Reproduce all of the following material word for word.

A run of records:
--- START ---
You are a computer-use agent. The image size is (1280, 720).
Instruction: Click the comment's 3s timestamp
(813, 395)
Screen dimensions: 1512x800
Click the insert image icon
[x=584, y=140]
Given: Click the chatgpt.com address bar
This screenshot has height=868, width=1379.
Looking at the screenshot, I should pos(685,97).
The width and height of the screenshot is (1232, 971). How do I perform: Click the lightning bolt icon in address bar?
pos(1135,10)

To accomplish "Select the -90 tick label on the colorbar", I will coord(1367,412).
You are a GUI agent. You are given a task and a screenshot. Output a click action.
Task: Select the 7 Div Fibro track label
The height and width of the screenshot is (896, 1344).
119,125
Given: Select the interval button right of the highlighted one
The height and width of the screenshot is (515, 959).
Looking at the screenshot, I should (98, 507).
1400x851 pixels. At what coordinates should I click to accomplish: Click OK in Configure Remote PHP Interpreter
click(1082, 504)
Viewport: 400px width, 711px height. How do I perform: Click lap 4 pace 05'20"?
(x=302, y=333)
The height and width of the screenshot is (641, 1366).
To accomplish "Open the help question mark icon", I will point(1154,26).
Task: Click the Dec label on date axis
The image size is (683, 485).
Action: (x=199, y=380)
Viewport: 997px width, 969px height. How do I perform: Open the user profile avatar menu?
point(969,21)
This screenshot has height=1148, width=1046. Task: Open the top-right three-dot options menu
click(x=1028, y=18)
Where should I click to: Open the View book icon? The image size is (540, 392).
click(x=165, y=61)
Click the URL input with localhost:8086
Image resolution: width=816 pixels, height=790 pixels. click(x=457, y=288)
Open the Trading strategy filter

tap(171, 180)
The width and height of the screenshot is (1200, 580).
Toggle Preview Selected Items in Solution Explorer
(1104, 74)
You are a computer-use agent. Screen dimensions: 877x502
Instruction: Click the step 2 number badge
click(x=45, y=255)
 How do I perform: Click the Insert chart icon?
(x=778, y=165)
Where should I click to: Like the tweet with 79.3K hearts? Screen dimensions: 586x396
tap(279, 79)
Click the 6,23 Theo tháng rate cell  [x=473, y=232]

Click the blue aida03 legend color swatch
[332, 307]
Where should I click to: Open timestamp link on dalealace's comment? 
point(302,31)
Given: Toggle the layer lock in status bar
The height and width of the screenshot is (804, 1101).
--- END ---
COMPLETED EXERCISE:
You are a computer-use agent. The image size is (1280, 720).
Instruction: Click the comment's 3s timestamp
(813, 395)
Screen dimensions: 1512x800
Click the insert image icon
[x=584, y=140]
Given: Click the chatgpt.com address bar
This screenshot has height=868, width=1379.
Looking at the screenshot, I should pos(685,97).
The width and height of the screenshot is (1232, 971). How do I perform: Click the lightning bolt icon in address bar?
pos(1135,10)

To accomplish "Select the -90 tick label on the colorbar", I will coord(1367,412).
You are a GUI agent. You are given a task and a screenshot. Output a click action.
Task: Select the 7 Div Fibro track label
The height and width of the screenshot is (896, 1344).
119,125
Given: Select the interval button right of the highlighted one
The height and width of the screenshot is (515, 959).
Looking at the screenshot, I should (98, 507).
1400x851 pixels. At what coordinates should I click to accomplish: Click OK in Configure Remote PHP Interpreter
click(1082, 504)
Viewport: 400px width, 711px height. How do I perform: Click lap 4 pace 05'20"?
(x=302, y=333)
The height and width of the screenshot is (641, 1366).
To accomplish "Open the help question mark icon", I will point(1154,26).
Task: Click the Dec label on date axis
The image size is (683, 485).
Action: (x=199, y=380)
Viewport: 997px width, 969px height. How do I perform: Open the user profile avatar menu?
point(969,21)
This screenshot has height=1148, width=1046. Task: Open the top-right three-dot options menu
click(x=1028, y=18)
Where should I click to: Open the View book icon? The image size is (540, 392).
click(x=165, y=61)
Click the URL input with localhost:8086
Image resolution: width=816 pixels, height=790 pixels. click(x=457, y=288)
Open the Trading strategy filter

tap(171, 180)
The width and height of the screenshot is (1200, 580).
Toggle Preview Selected Items in Solution Explorer
(1104, 74)
You are a computer-use agent. Screen dimensions: 877x502
Instruction: Click the step 2 number badge
click(x=45, y=255)
 How do I perform: Click the Insert chart icon?
(x=778, y=165)
Where should I click to: Like the tweet with 79.3K hearts? Screen dimensions: 586x396
tap(279, 79)
Click the 6,23 Theo tháng rate cell  [x=473, y=232]

Click the blue aida03 legend color swatch
[332, 307]
Where should I click to: Open timestamp link on dalealace's comment? 
point(302,31)
Given: Toggle the layer lock in status bar
The height and width of the screenshot is (804, 1101).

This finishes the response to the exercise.